LONGMEADOW – Increasing the town’s revenue base will be a point of emphasis for the Select Board in 2016.
The board made that determination during a Dec. 2 meeting with facilitator Bernard Lynch to create a list of goals for the coming year.
Selectman Mark Gold said the town must strive to think of new ways to generate additional revenue.
“I’m not sure that we’ve got the right people to come up with these entrepreneurial things, which is ‘How do I generate new revenue? How do I significantly cut my costs to provide the same service?’ I’m talking about the kind of things like what would town-wide Wi-Fi do for the town to cut the municipal government’s cost?” he added.
Finance Director Paul Pasterczyk told the selectmen at its Sept. 21 meeting the town is anticipated to reach its residential tax rate limit of $25 per $1,000 of assessed value during the next five to six years based on current budget patterns.
Selectman Marie Angelides said if the town’s revenue base remains the same the community would have to decrease its number of employees with benefited positions.
“It’s something that we have to find an innovative way to providing the same services, whether it’s the schools or the [Department of Public Works] because right now our budgets … salaries are eating up a huge amount of that and if you add on top of that benefits that squeezes are infrastructure. It’s been doing that for years,” she added.
Angelides said the newly renovated Blinn Tennis Courts are available free to the public and she believes residents paying for passes could offset the cost of maintaining the structure.

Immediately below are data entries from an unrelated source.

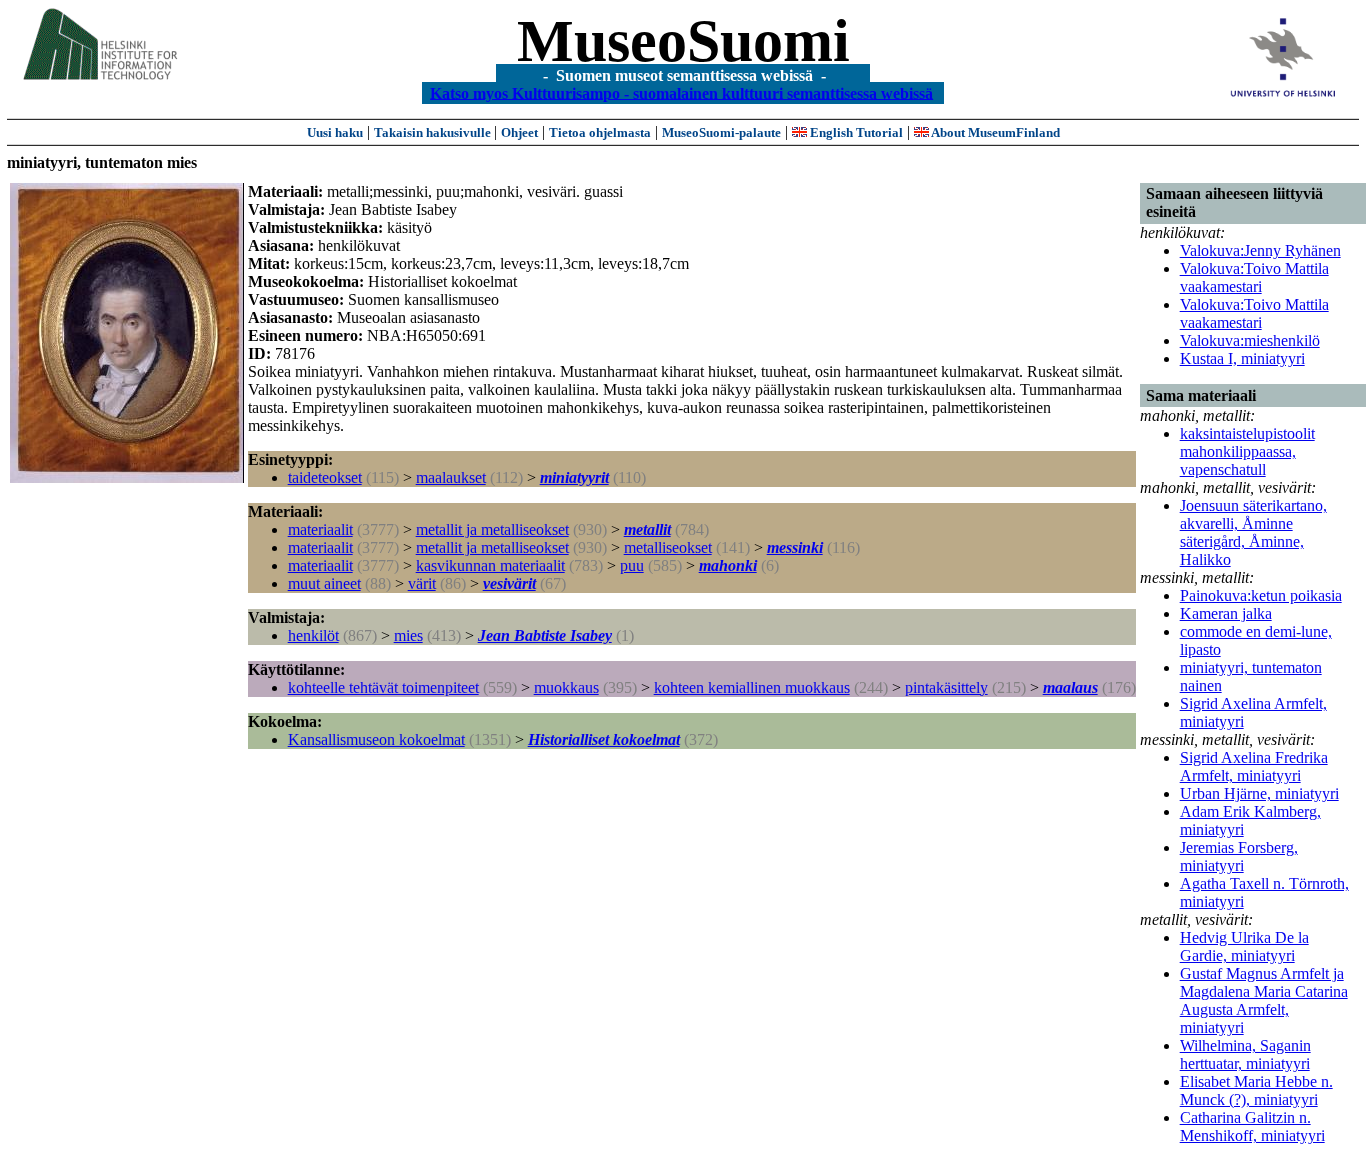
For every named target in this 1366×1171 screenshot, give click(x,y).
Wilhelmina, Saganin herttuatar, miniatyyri (1245, 1054)
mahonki (728, 565)
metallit (647, 529)
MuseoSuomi (683, 41)
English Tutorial (855, 132)
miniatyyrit (574, 477)
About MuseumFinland (994, 132)
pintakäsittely (946, 687)
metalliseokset (668, 547)
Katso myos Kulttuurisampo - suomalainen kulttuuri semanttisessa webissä (681, 92)
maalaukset (451, 477)
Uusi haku (335, 132)
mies (408, 635)
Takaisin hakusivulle (434, 132)
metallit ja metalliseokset (492, 529)
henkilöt (313, 635)
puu (632, 565)
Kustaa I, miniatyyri (1242, 358)
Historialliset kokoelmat (604, 739)
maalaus (1070, 687)
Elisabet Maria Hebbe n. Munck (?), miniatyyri (1256, 1090)
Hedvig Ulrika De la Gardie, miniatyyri (1244, 946)
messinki (795, 547)
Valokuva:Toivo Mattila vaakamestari (1254, 277)
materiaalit (320, 529)
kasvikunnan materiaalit (490, 565)
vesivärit (509, 583)
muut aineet (324, 583)
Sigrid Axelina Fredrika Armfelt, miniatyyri (1254, 766)
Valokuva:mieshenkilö (1250, 340)
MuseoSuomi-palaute (721, 132)
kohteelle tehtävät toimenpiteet (383, 687)
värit (422, 583)
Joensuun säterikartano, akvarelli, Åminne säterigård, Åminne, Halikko (1253, 532)
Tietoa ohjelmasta (600, 132)
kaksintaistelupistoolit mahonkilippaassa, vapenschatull (1247, 451)
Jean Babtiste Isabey (545, 635)
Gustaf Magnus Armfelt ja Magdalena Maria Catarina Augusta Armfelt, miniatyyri (1264, 1000)
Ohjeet (519, 132)
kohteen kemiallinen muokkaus (752, 687)
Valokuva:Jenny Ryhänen (1260, 250)
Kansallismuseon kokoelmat (376, 739)
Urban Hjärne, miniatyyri (1259, 793)
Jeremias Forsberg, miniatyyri (1239, 856)
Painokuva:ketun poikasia (1261, 595)
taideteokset (325, 477)
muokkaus (566, 687)
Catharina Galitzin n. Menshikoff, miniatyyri (1252, 1126)
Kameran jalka (1226, 613)
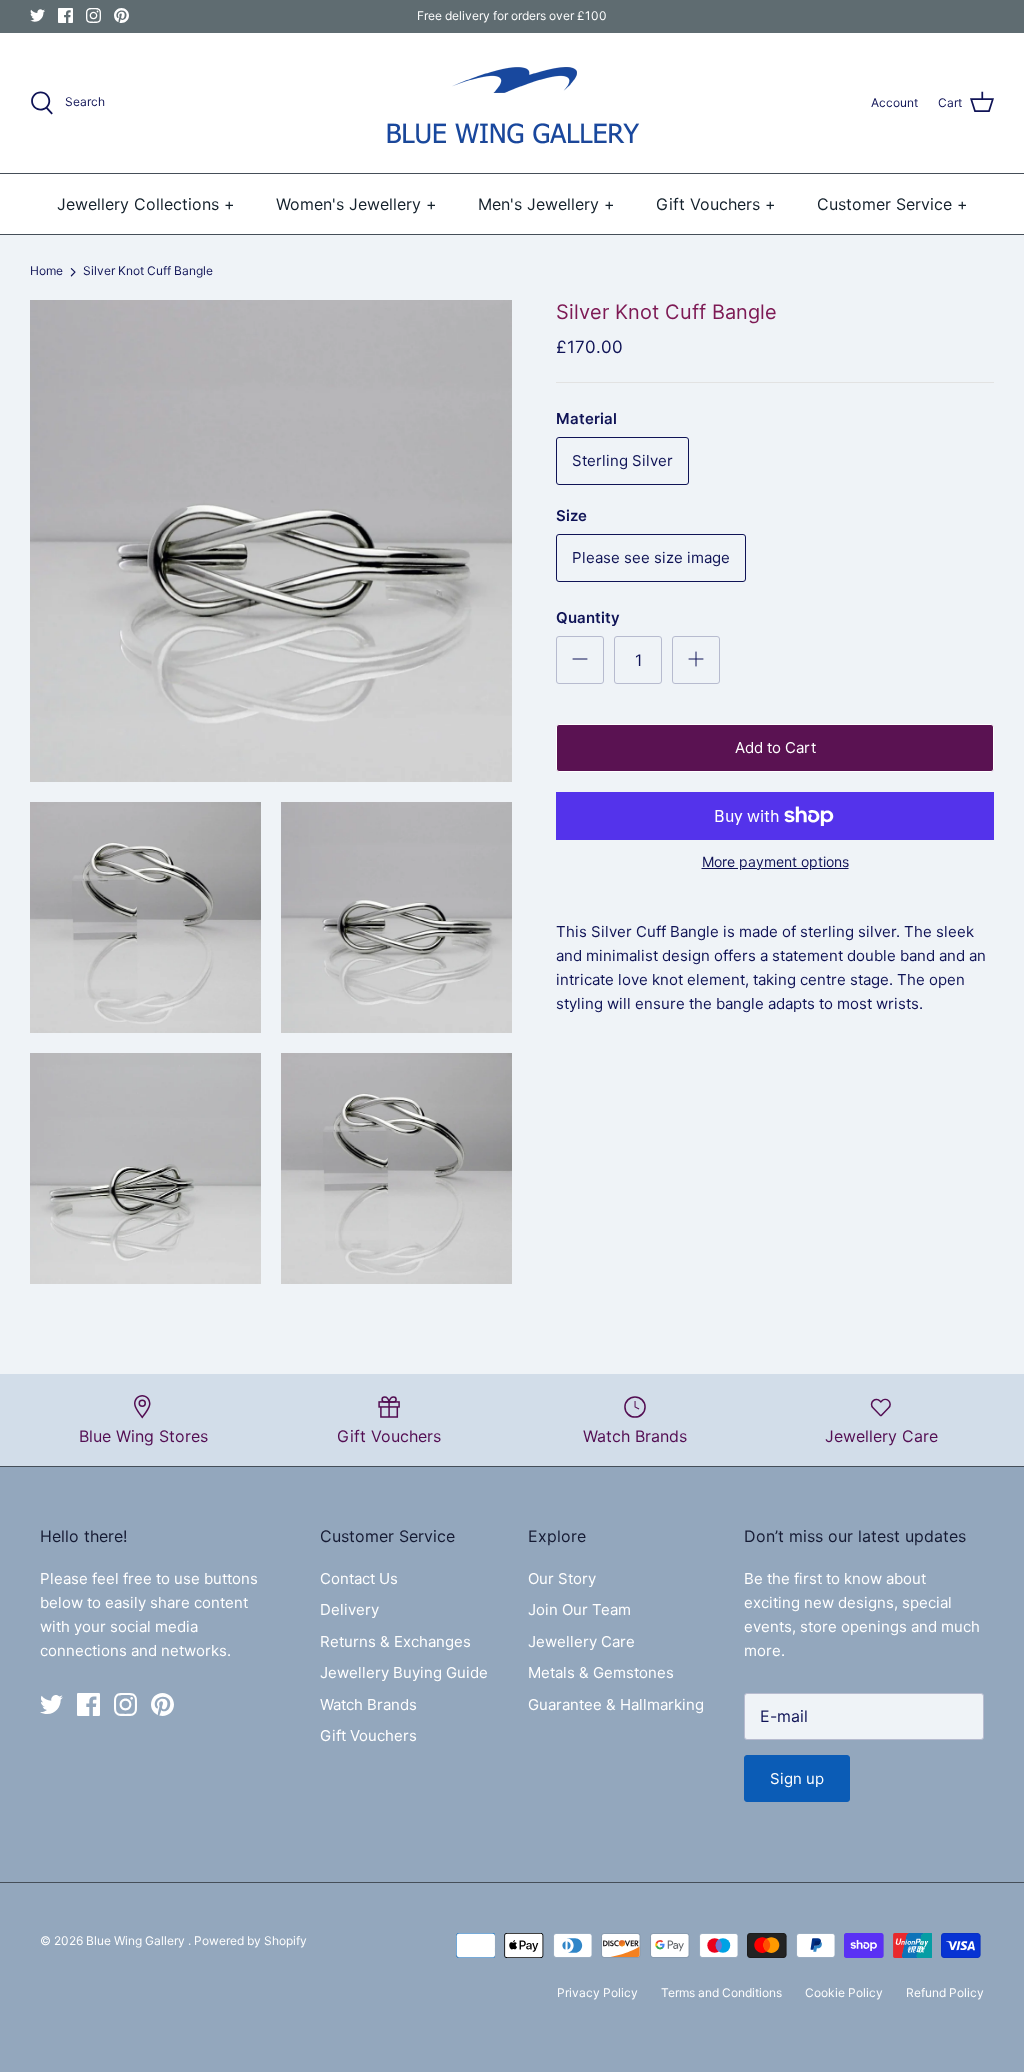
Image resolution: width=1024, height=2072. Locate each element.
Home (46, 271)
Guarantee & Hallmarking (616, 1704)
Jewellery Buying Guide (404, 1672)
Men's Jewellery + (546, 204)
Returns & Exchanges (395, 1641)
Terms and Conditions (721, 1992)
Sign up (797, 1778)
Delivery (349, 1609)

Select Board Chair Richard Foster said he believes it may become difficult in the future to appropriate funds for proposed projects, including a new or renovated Adult Center, a new DPW facility, and a single new or renovated middle school.
“Our town is aged out,” he added. “We’re at the point where we’re having aged infrastructure problems. We’ve got a budget system that seems to work really well – tried and true – but the thing is how do we spend our dollars wisely for what we take in this year? How far out do we look for a plan? The needs are so plentiful.”
He noted the town would be paying the debt on the new high school until 2041.
Angelides also said the town needs to focus on better funding its Other Post-Employment Benefits (OPEB) and continue looking on ways to regionalize services with neighboring communities.
Lynch, a facilitator for Community Paradigm Associates and a former city manager of Lowell hired by the Select Board to help improve the relationship between selectmen and Town Manager Stephen Crane, said the town might want to consider promoting more innovative thinking from town government in ways to reduce costs and better serve residents.
“People don’t think outside the bubble,” Foster said. “When was the last time we sent somebody to training?”
Crane said he believes the community’s culture has an aversion to change.
“I think there is an expectation of a level of service and I think the biggest barrier is not in the town administration or the Select Board,” he added. “I think it’s changing the level of service that people are accustomed to getting is the biggest risk.”